--- RECORDS FOR THE TASK ---

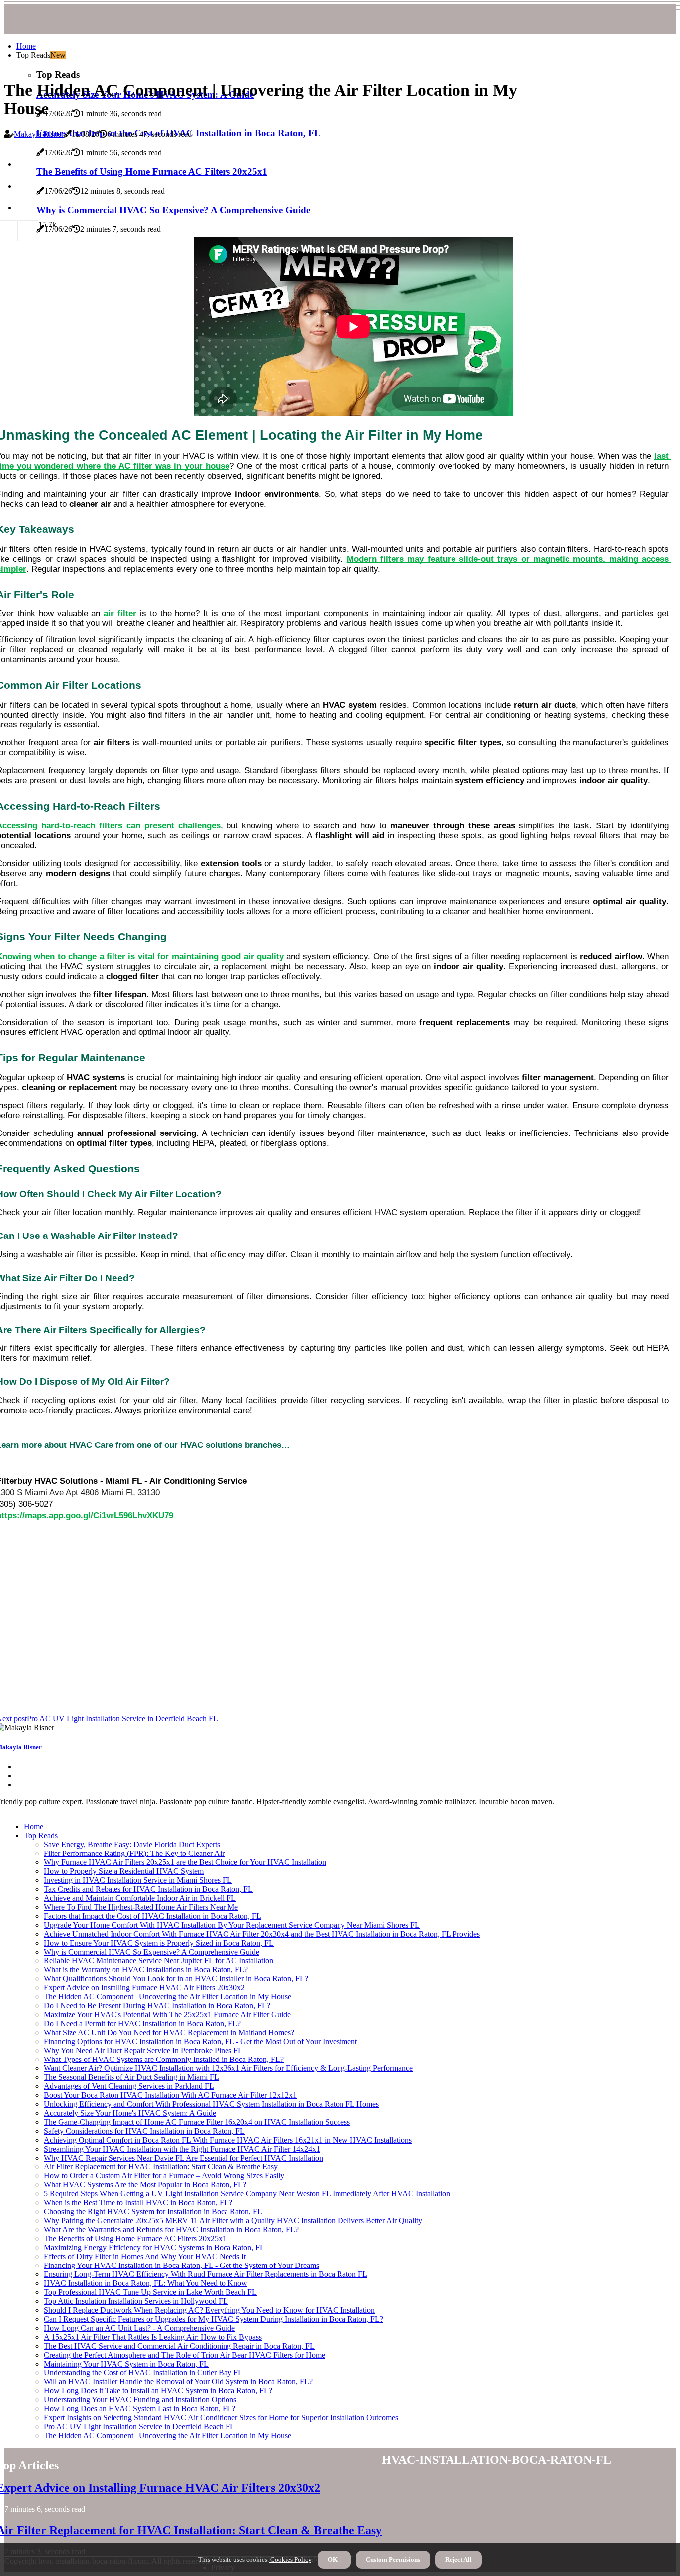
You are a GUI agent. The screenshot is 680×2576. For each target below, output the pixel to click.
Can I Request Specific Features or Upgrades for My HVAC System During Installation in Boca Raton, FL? (213, 2319)
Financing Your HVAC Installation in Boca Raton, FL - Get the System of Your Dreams (181, 2265)
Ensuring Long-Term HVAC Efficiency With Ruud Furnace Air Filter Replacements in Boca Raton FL (205, 2274)
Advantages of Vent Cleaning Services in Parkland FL (129, 2086)
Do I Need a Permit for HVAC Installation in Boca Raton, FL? (142, 2023)
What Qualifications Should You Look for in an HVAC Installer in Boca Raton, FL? (176, 1978)
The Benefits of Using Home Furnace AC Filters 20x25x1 (135, 2238)
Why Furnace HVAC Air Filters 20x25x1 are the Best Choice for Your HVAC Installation (185, 1862)
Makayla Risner (39, 134)
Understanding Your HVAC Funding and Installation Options (140, 2399)
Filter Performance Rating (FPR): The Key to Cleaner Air (134, 1853)
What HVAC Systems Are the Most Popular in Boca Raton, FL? (145, 2184)
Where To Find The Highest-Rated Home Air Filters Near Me (141, 1907)
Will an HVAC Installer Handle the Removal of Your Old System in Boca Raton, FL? (178, 2381)
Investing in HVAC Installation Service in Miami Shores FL (138, 1880)
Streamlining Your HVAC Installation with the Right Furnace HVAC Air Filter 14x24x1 (182, 2149)
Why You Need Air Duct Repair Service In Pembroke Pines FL (143, 2050)
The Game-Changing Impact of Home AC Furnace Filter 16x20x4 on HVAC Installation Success (197, 2122)
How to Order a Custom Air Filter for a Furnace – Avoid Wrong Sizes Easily (164, 2175)
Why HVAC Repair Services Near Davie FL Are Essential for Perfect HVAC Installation (183, 2158)
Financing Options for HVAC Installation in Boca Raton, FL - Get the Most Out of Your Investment (200, 2041)
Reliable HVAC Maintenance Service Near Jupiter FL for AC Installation (158, 1961)
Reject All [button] (458, 2559)
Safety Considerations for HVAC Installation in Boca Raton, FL (144, 2131)
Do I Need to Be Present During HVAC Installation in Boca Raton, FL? (157, 2005)
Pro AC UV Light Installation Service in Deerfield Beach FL (139, 2426)
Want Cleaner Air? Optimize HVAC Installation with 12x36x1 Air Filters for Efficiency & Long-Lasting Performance (228, 2068)
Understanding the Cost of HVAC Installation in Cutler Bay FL (143, 2373)
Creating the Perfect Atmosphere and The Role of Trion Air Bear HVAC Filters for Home (184, 2355)
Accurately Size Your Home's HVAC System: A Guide (130, 2113)
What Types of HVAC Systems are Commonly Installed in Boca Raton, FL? (164, 2059)
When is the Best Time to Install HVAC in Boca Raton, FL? (138, 2202)
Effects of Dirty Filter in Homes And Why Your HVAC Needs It (145, 2256)
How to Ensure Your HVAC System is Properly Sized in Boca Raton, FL (159, 1943)
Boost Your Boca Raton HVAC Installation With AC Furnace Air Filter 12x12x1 (170, 2095)
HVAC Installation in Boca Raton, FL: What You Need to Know (145, 2283)
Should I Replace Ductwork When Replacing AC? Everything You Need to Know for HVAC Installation (209, 2310)
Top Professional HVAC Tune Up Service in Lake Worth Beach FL (150, 2292)
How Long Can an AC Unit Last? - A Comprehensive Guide (139, 2328)
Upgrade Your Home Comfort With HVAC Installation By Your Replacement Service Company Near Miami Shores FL (232, 1925)
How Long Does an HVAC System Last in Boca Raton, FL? (139, 2408)
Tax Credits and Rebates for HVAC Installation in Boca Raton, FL (148, 1889)
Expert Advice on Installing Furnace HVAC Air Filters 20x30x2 (144, 1987)
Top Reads (41, 1835)
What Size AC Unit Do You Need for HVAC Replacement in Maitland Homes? (169, 2032)
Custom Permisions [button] (393, 2559)
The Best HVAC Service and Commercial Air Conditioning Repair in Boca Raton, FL (179, 2346)
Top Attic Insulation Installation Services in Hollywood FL (136, 2301)
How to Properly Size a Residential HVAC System (124, 1871)
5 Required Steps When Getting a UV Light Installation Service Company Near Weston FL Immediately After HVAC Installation (247, 2193)
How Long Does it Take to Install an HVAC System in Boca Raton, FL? (158, 2390)
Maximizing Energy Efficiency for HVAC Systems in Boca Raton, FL (154, 2247)
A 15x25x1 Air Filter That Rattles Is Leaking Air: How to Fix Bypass (153, 2337)
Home (26, 46)
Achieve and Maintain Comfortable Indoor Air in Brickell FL (140, 1898)
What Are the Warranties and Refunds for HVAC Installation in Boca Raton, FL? (171, 2229)
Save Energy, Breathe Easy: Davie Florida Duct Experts (132, 1844)
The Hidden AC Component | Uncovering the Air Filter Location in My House (167, 1996)
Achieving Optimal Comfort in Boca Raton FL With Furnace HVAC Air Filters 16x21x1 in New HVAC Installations (228, 2140)
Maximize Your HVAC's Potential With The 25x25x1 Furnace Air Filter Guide (167, 2014)
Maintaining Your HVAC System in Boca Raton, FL (126, 2364)
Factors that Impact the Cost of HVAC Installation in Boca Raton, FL (152, 1916)
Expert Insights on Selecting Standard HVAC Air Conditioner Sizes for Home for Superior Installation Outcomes (221, 2417)
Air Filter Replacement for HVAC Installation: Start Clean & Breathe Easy (161, 2167)
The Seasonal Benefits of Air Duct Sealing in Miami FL (131, 2077)
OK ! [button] (334, 2559)
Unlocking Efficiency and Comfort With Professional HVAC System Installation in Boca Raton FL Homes (211, 2104)
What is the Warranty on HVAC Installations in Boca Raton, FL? (146, 1969)
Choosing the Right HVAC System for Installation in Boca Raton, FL (153, 2211)
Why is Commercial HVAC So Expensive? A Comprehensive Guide (151, 1952)
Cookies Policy (290, 2559)
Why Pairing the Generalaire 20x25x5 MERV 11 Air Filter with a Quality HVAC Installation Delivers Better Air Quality (233, 2220)
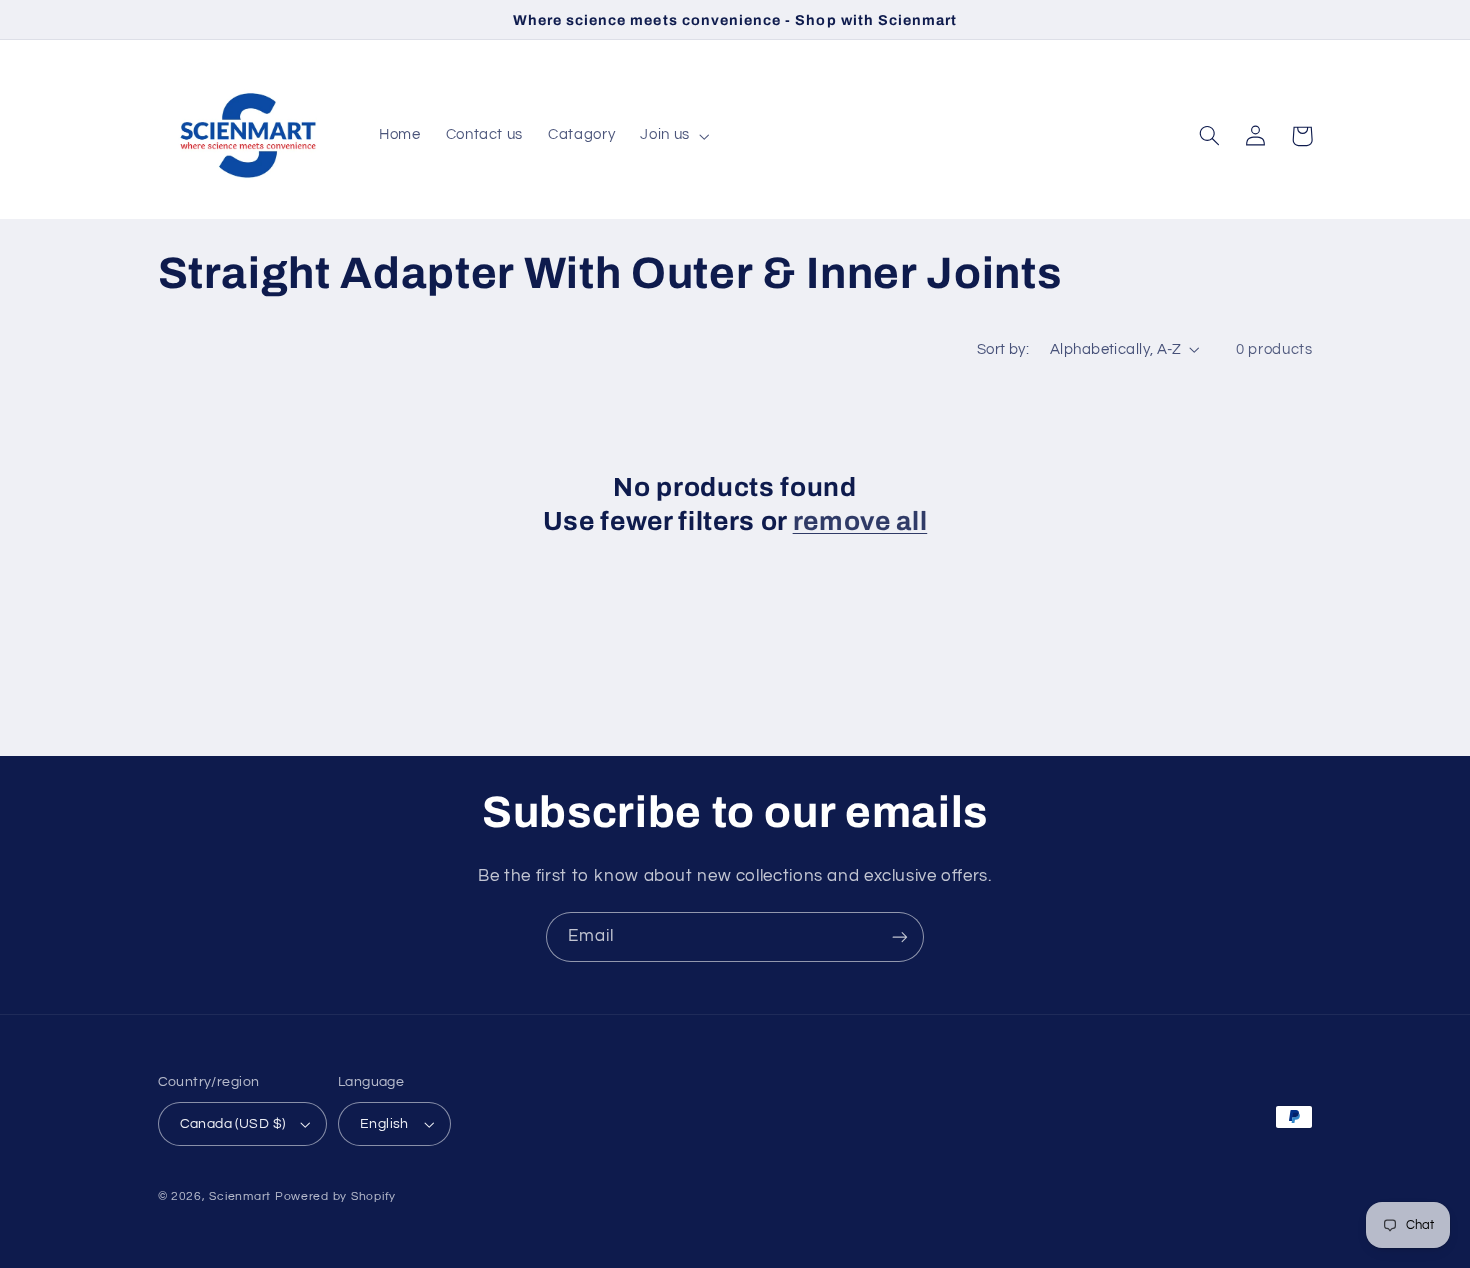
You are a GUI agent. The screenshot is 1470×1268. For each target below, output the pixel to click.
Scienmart (240, 1196)
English (384, 1124)
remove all (860, 521)
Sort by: (1003, 349)
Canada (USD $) (233, 1124)
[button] (673, 136)
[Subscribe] (900, 936)
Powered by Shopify (335, 1196)
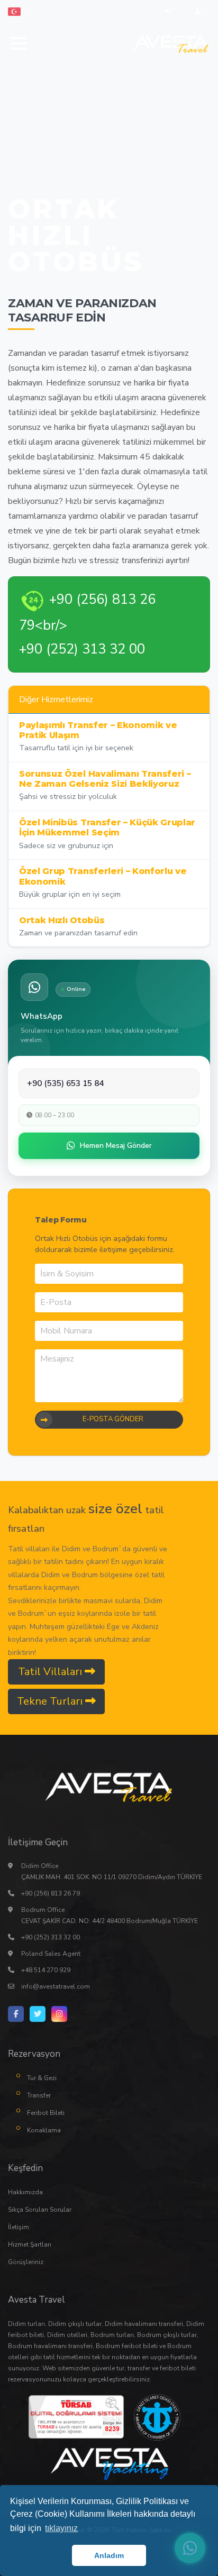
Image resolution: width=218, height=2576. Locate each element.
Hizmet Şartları (29, 2244)
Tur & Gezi (42, 2078)
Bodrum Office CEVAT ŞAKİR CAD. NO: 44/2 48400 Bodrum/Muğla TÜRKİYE (109, 1915)
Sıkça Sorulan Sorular (39, 2209)
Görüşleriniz (25, 2262)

---

TASK DIRECTIONS »
All lines from the start of the entries above through the line containing "Can I Request" must be transcribed exactly, both ends included, and no picture may be copied.

SOLUTION TO THIS EXERCISE »
You are a GUI agent. The screenshot is 680×2576. For each target below, output the pixel to click.
Can I Request Specific Features or Upgrades for My HVAC System During Installation in Boca Raton, FL? (213, 2319)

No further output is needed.